The red-and-black screen of the Virtual Boy isn’t actually a weakness, I would argue. For 1995, the fast-flickering LED array provided a vector-like contrast where the backgrounds were truly black, which paired with the 32-bit processor provided some impressive sights and sounds, like a supercharged original Game Boy. Were it in a more comfortable form factor, and supported by many more games, it might have been a hit.
But of course that never happened. It gave people headaches. The controller, which you can tell was an attempt to enable simultaneous movement across multiple axes, didn’t really make sense for the available games. It wasn’t at all portable, and yet wasn’t comparable in quality to a home console. The stereoscopic graphics worked very well, but you couldn’t really appreciate that unless you had one.
Ultimately, the strengths of the Virtual Boy are all hypothetical. I’ve played the new $130 replica of the device, and I bought the $30 cardboard version, and it’s a fun way to shine a light on what could have been. The graphics look great, though not as high contrast as they really should if you’re using an LCD Switch, and games like Wario Land show how creative teams could make excellent experiences you played 20 minutes at a time, which were unlike anything you could get on handhelds or consoles at the time.

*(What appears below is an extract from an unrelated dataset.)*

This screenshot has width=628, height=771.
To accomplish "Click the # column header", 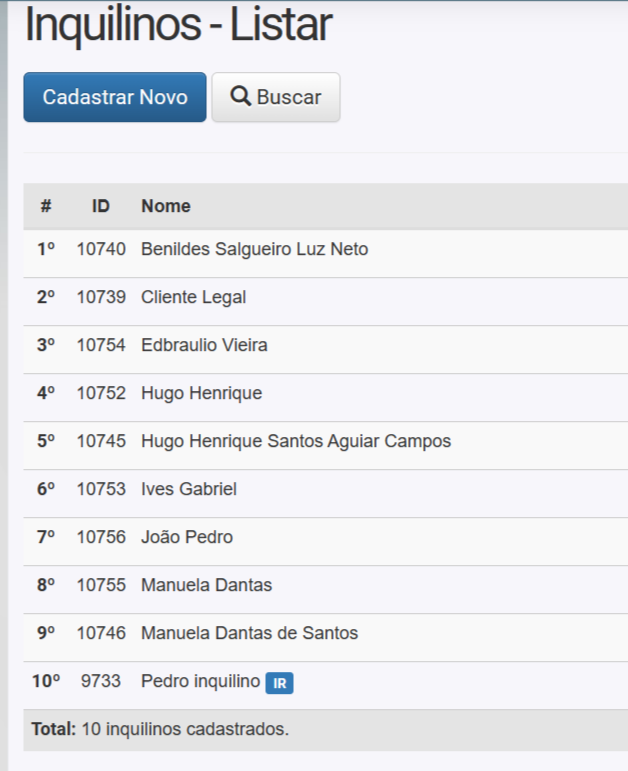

But the accuracy of the new versions extend to the fact that there are barely any games to play on it, and that it’s essentially impossible to find a comfortable way to enjoy it. It’s disappointing that there’s no official controller to go with it. The new device is a fun history lesson, but still not a great experience.








I think the ideal Virtual Boy experience *could* be attained with 3DS ports... But that, also, is an hypothetical theory, of course.